● **やること**
(A) 原発事故と保険の文章で、原発事故は前から免責事項だと口をそろえている損害保険大手の会社名を、全部書き出してください。
(B) 原発事故と保険の文章を、最後の文のあとから書き足してください。

● **本文の抜粋**
東京電力・福島第一原発の事故以降、これまで止まっていた原発が本格的に動きはじめた。
そうしたなか、確認の意味合いもあるのだろうか、保険について関心が向いている。仮に原発事故が起きた場合、保険金の支払いはあるのだろうか。
「予測しがたい、むずかしいリスクにあたる」ので原発事故は免責事項に
原発事故などの免責事項について、東京海上日動火災保険や損保ジャパン日本興亜、三井住友海上火災の損害保険大手は、「福島原発の事故以前から、免責事項になっています」と口をそろえる。
保険の約款やしおり・パンフレット、重要事項説明書をみると、免責事項には「原子核反応または原子の崩壊による事故や核燃料物質(使用済み燃料を含む)もしくは核燃料物質によって汚染された物(原子核分裂生成物を含む)の放射性、爆発性その他有害な特性による事故...」といった記述がある。
つまり、原発そのものの事故のほか、核燃料の輸送での事故などによって被害を受けても損害保険の対象にはならないわけだ。
ある損害保険会社は、原発事故が免責事項となる理由を、「基本的には統計がとれないことがあります」という。「原発事故が起これば大災害となり、多数の被害者が出ることになります。万一、保障能力の越す災害になった場合のことを考え、予測しがたい、むずかしいリスクにあたることから、免責事項になっています」と説明する。
「原子力災害は起こり得るとしても、その被害は保険金の支払い能力をはるかに越える。原子力災害は、地震や津波、噴火などと同じ」ということらしい。
インターネットには、
「保険会社は原発事故のリスクを認識しているんだな」
「要は『当てにするな』というわけですよね」
といった批判的な声がある半面、
「保険会社の言い分はすごくまとも。保険が設定できないのは、徹底的にデューデリ(算定根拠の検証)を実施した果ての、総合的な判断の結果です。それだけ特殊な事例ということ」
「今後は放射能の被ばく特約のようなオプションが出てくるのでしょうね。掛け金がすごく高くなりそうですけど」
といった、保険会社を擁護する声も少なからずある。
ちなみに原発と同様に免責事項になっている自然災害の場合、最近は台風などの風水害については「特約」でカバーされるようになった。また、地震についても東日本大震災以降、地震保険(官民の共同保険)に加入する人が増えた。加入していれば、地震による被災の場合も一定の範囲内で保険金が支払われる。

● **手元の資料**
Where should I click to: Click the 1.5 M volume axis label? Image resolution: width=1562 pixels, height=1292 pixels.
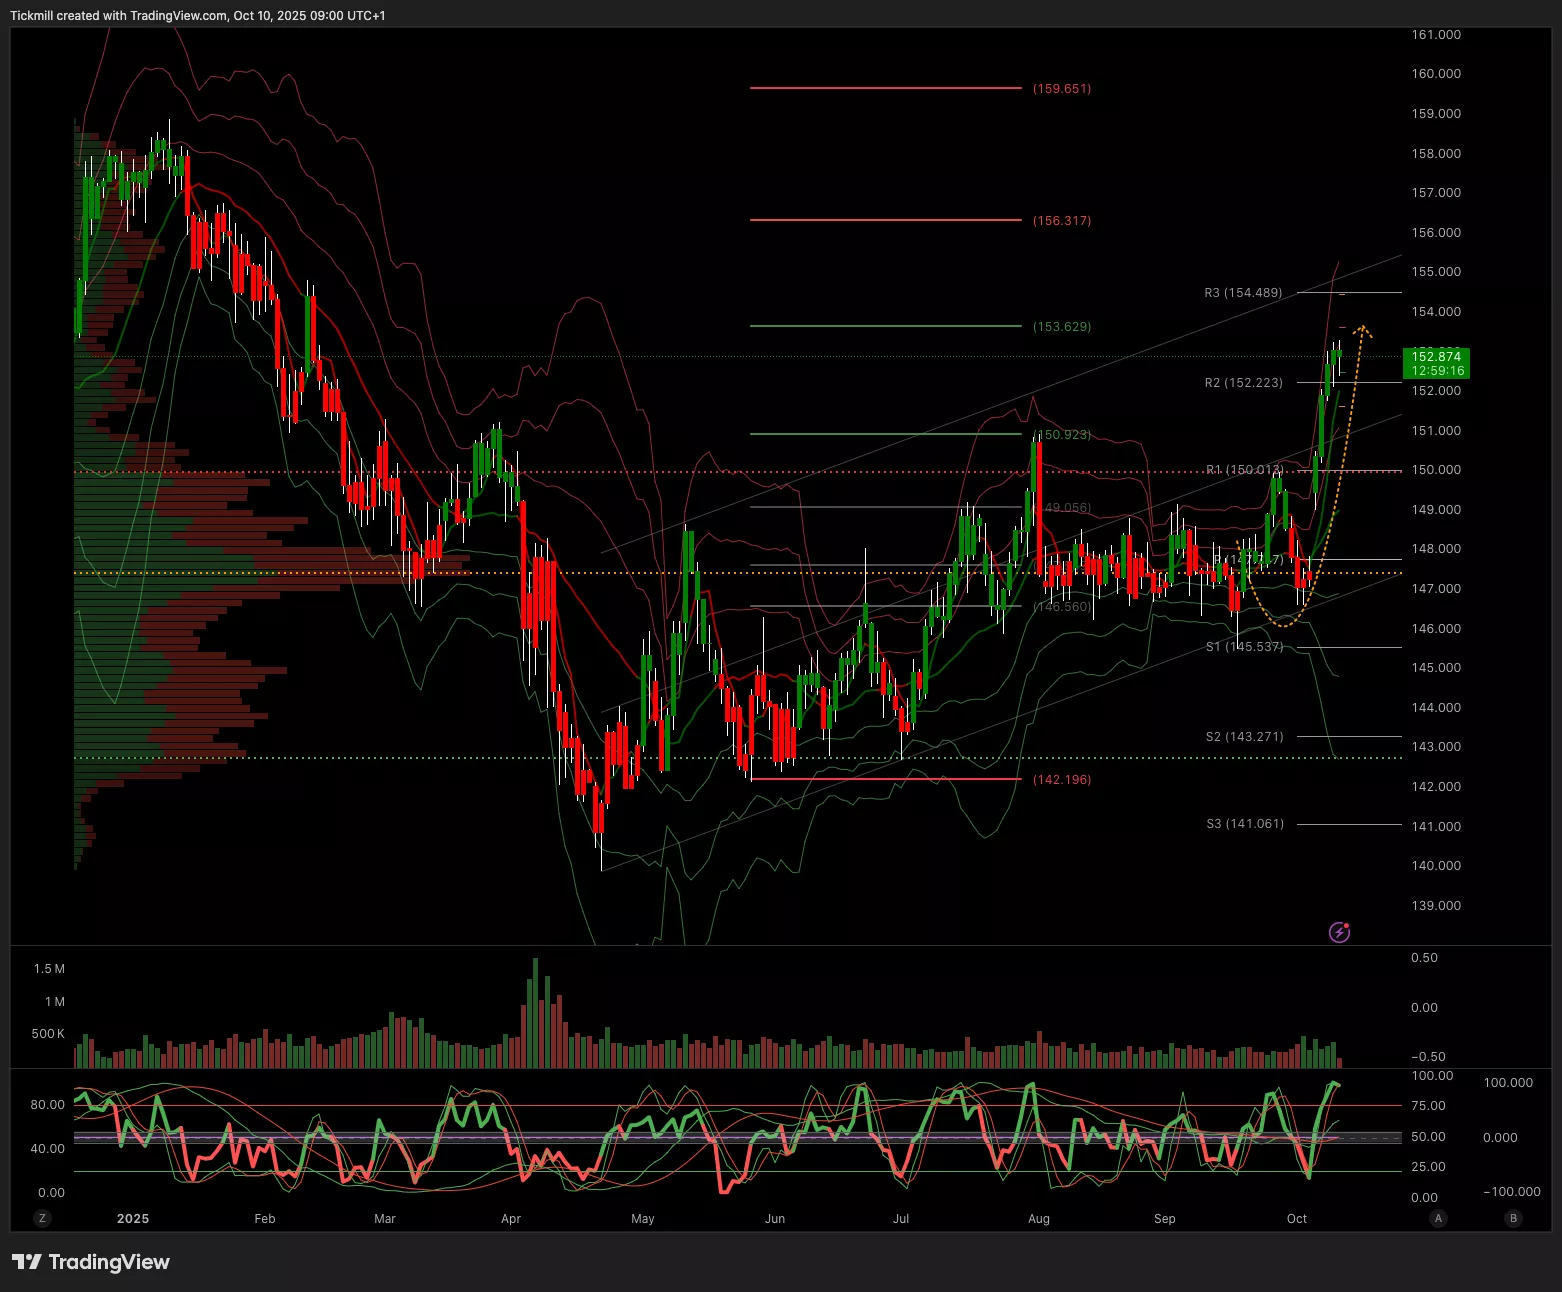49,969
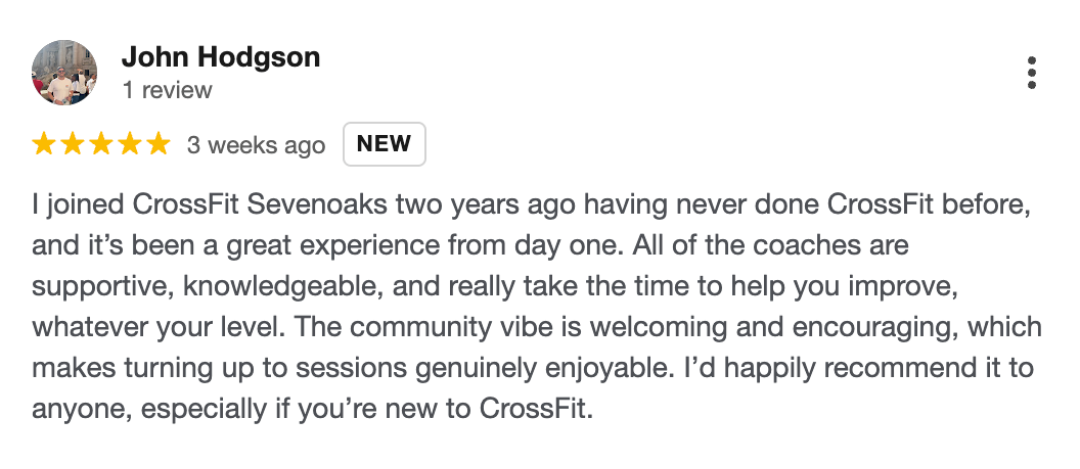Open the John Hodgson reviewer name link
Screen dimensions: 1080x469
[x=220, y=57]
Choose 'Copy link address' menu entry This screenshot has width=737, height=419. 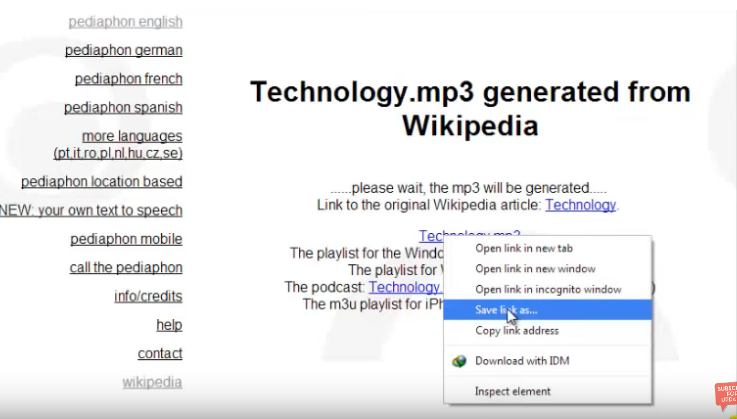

● **答え**
(A) 東京海上日動火災保険、損保ジャパン日本興亜、三井住友海上火災

(B)
ガン保険は、医師の「診断」で支払いが判断される
一方、生命保険は「約款は生保各社、また終身保険や医療保険などの保険商品によって異なりますが、一般に、そもそも原発事故などを理由にする免責事項は聞いたことがありません」(生命保険協会)と説明する。
加えて、「生命保険の場合、契約期間の途中に免責事項などを変更するようなことはありません」と話す。保険金は、加入時の契約に基づき支払われることになるわけだ。
インターネットには、
「えーっ! 20年も支払い続けていたガン保険があるから大丈夫と思ってた。でも、放射能で白血病や甲状腺がんなどに罹っても、支払いがないんなら、何のためのガン保険かわからん」
「お金のない被害者はいつも泣き寝入りです。高額な医療費が払えないと生命の維持が危ぶまれるのに...」
などの記述が目立つ。しかし、そこにはどうやら誤解があるようだ。
たしかに、約款には保険金の支払義務を負わない免責事項として、戦争や地震、津波、噴火などのケースが記載されているものの、東日本大震災のときも、国内のすべての生保が保険金の支払いに応じている。
ある生保会社は「約款には支払わないケースが記載されていますが、これまで免責事項を適用したケースはないと思います」と話す。
保険商品に詳しい、ファイナンシャルプランナーでジャーナリストの鬼塚眞子氏は、「死亡保険も、医療保険も、原発事故が原因でも保険金は基本的には支払われます」という。
死亡保険の場合は、病気に罹った原因が何であろうと、死亡したことに対して保険金が支払われるので、告知義務違反でない限り支払わる。同じように医療保険も、「たとえば、ガン保険の場合、がんに罹った原因ではなく、医師の『診断』で支払いが判断されますから、保険金は支払われます」と話す。